Kirstin Braumandle

Kirstin Braumandle

Rodeo Canada Princess home for a visit

Miss Rodeo Canada Princess Kirsten Braumandl will be dancing for travel money this Saturday night at the annual Stampede Dinner, Dance and Auction happening at the Elks Hall.

Miss Rodeo Canada Princess Kirsten Braumandl will be dancing for travel money this Saturday night at the annual Stampede Dinner, Dance and Auction happening at the Elks Hall.

A dance card ticket will cost $5 to kick up your heels with Braumandl to the music of the popular country group Clancy Wright and the Silverados.

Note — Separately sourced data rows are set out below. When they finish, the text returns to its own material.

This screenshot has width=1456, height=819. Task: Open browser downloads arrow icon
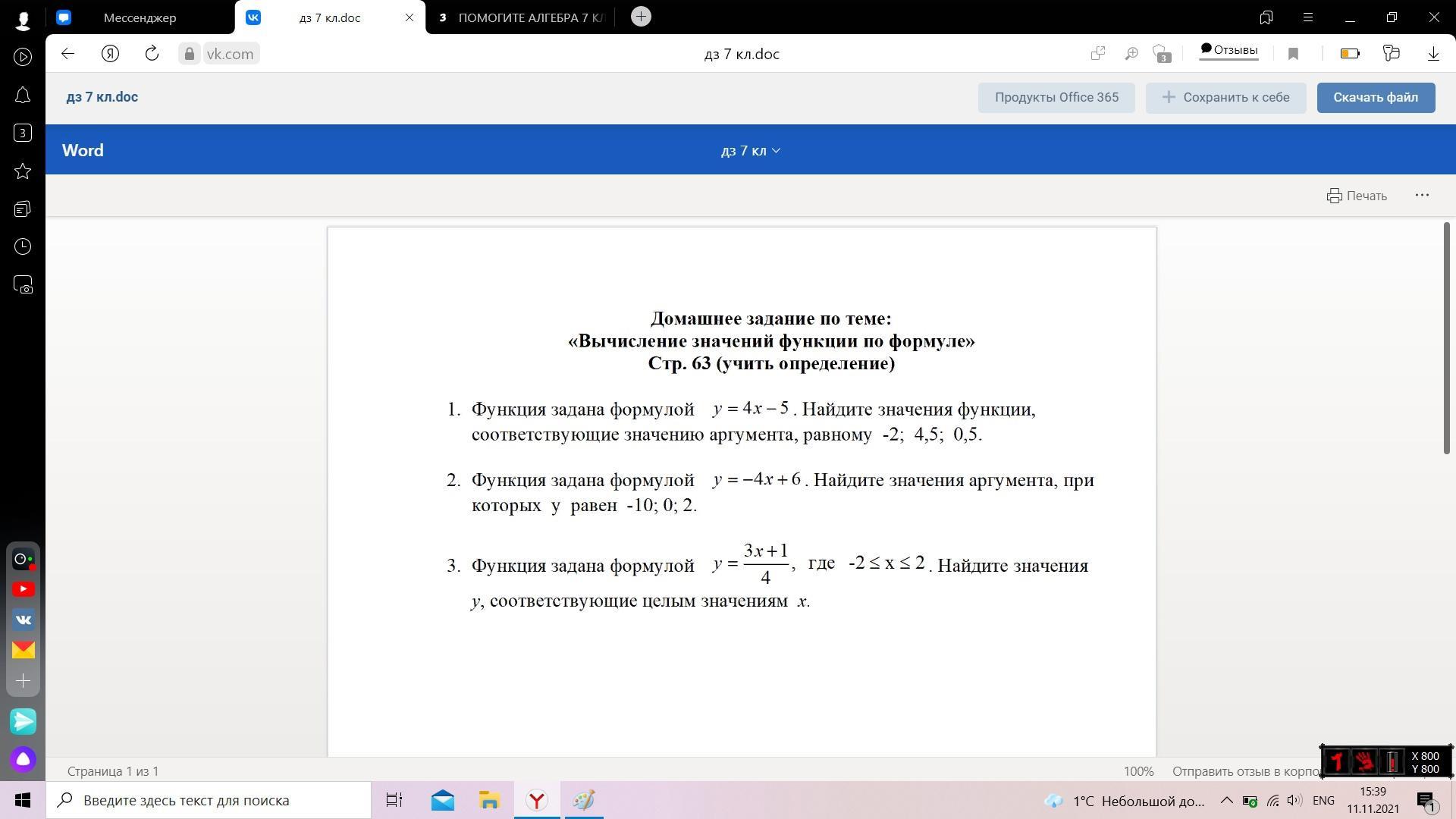tap(1432, 53)
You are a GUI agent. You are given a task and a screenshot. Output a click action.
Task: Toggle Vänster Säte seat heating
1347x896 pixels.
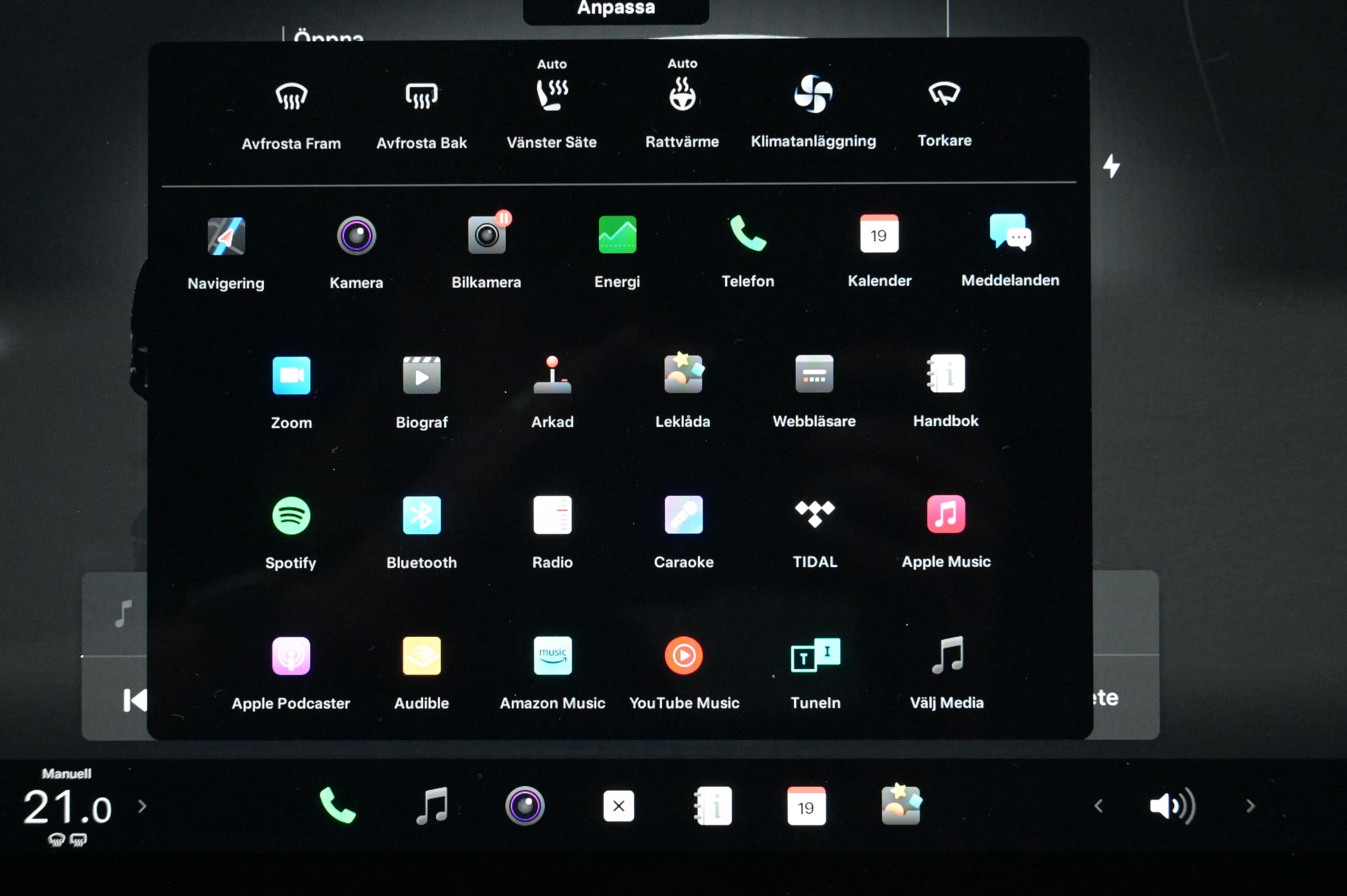[552, 95]
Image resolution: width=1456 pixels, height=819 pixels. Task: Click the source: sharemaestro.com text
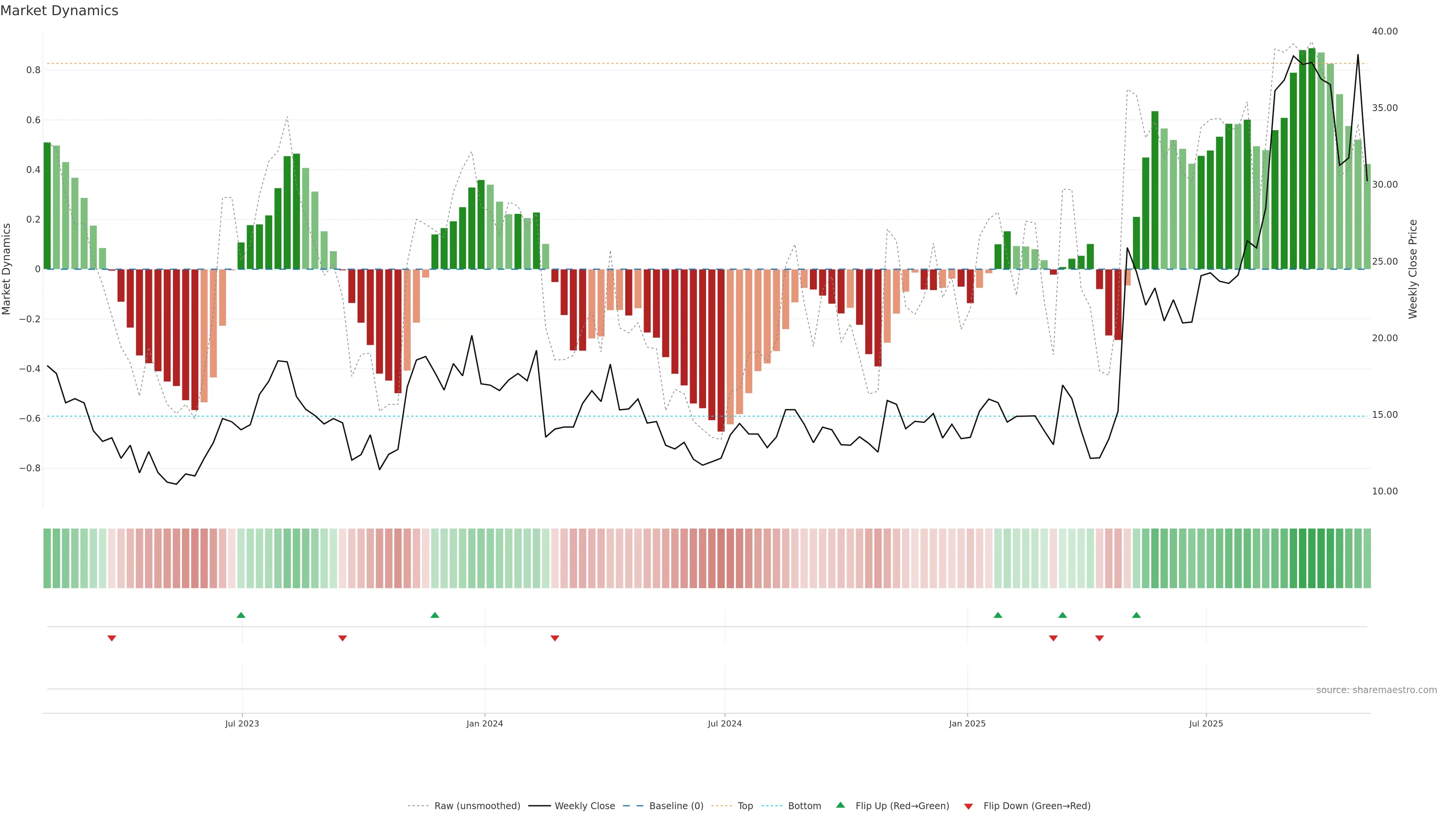(x=1376, y=690)
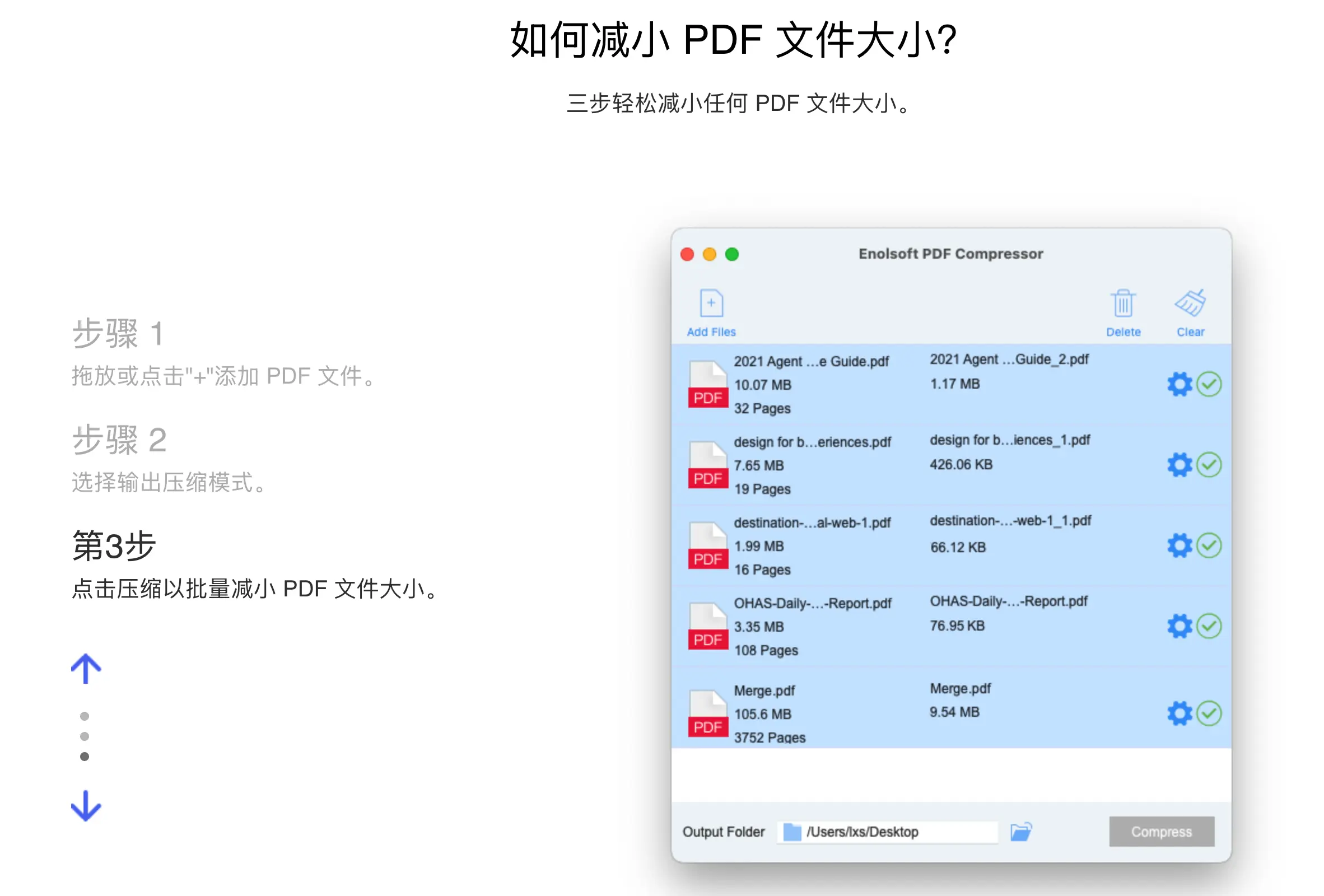Select the 第3步 step heading
The width and height of the screenshot is (1324, 896).
pyautogui.click(x=114, y=545)
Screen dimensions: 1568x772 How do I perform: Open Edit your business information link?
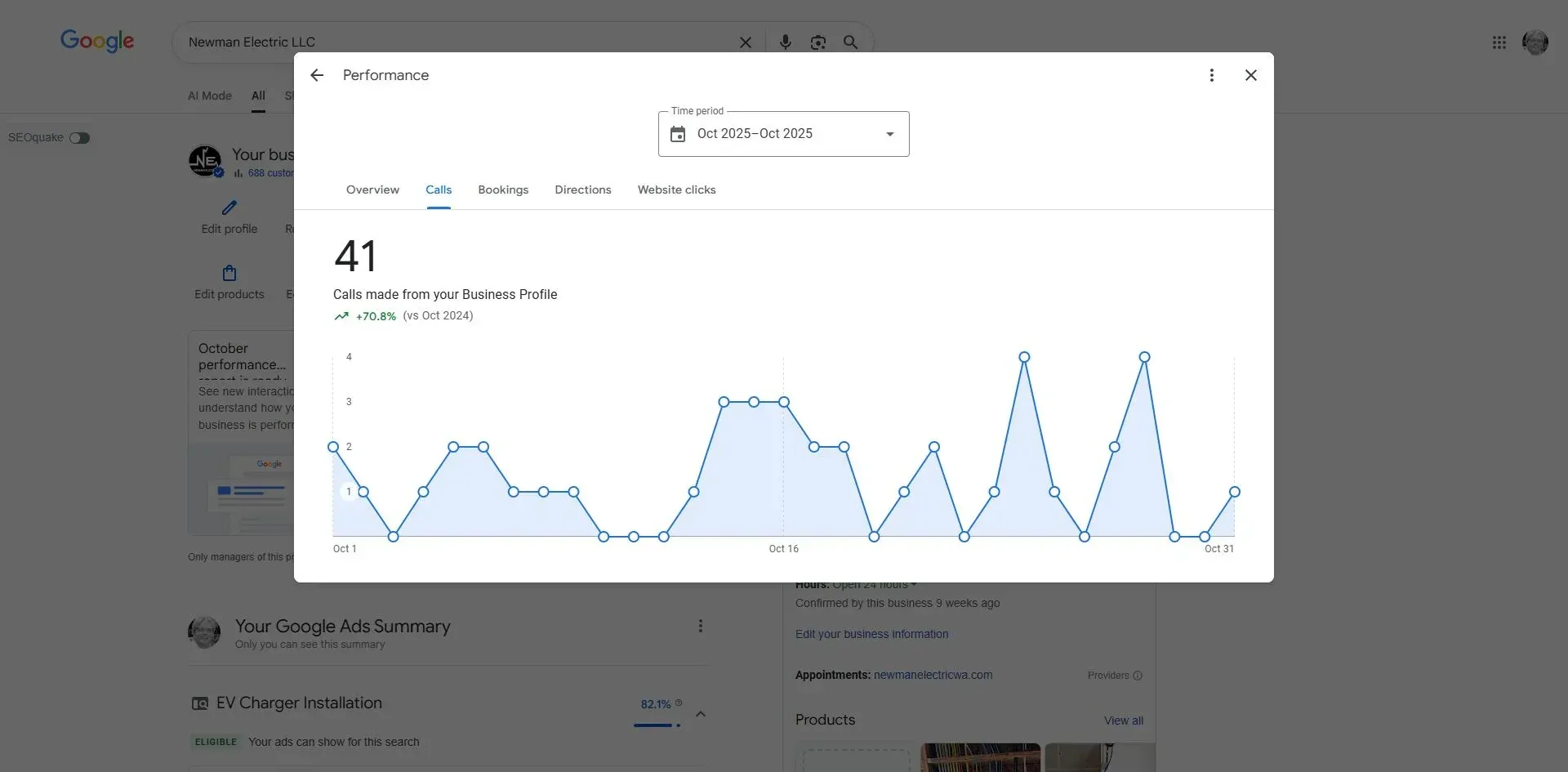871,634
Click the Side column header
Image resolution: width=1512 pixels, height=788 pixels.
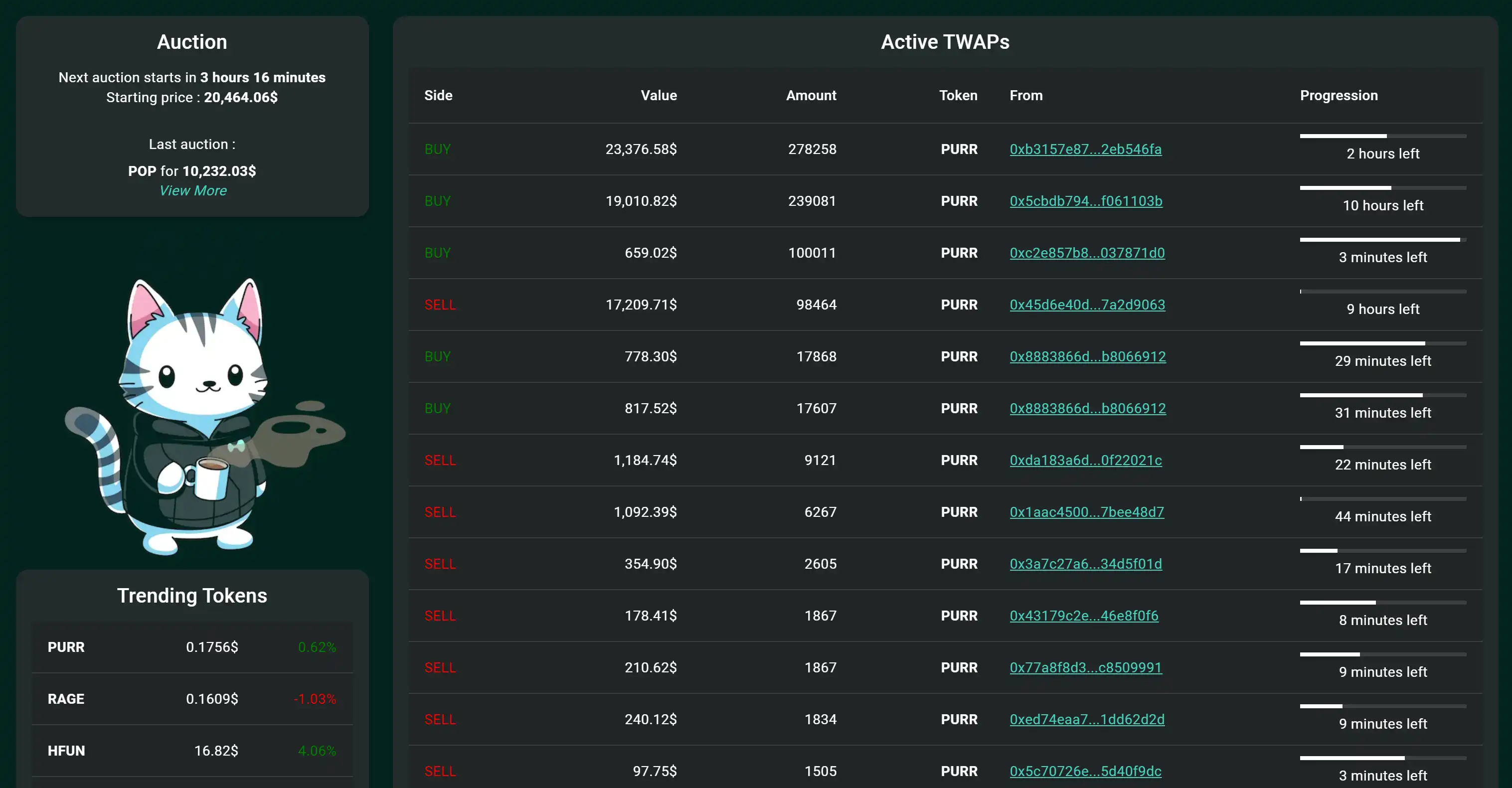438,96
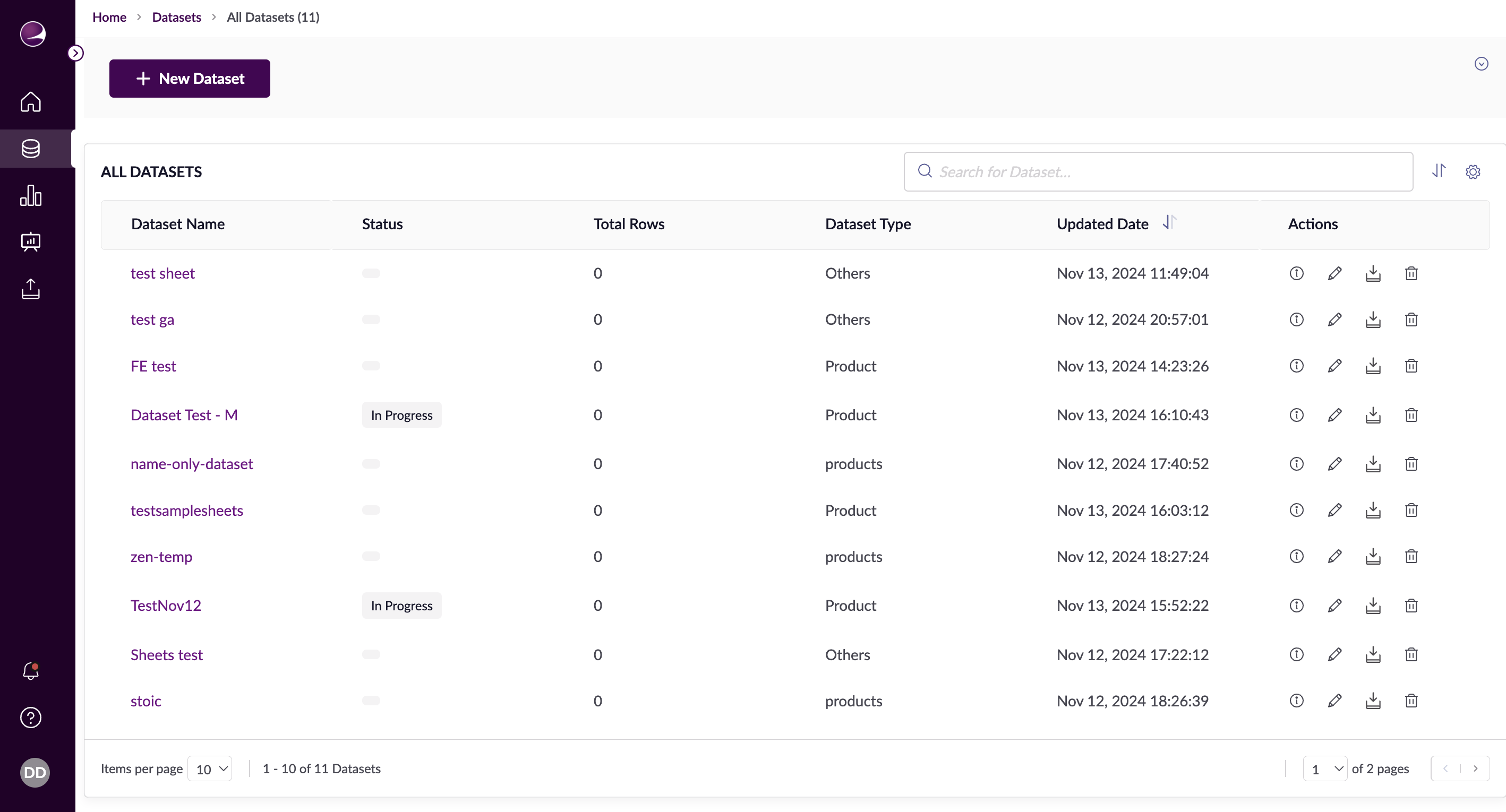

Braumandl says she doesn’t really know how to two-step, polka, or waltz, but is confident she will know how to do some of those dances by the end of the evening.

“I don’t really have a favourite, I will just go with the flow to whatever my partner wants to do,” Braumandl says.

Another fundraiser for the Miss Rodeo Canada travel fund will be a sweetheart tree where people can pay $5 for a card on the tree that provides a chance to win a prize valued at anywhere from $10 to $60, Braumandl says.

All the money raised by these two events will go into the Miss Rodeo Canada fund to help defray costs of travel this year by herself and Miss Rodeo Canada Kizia Morrison.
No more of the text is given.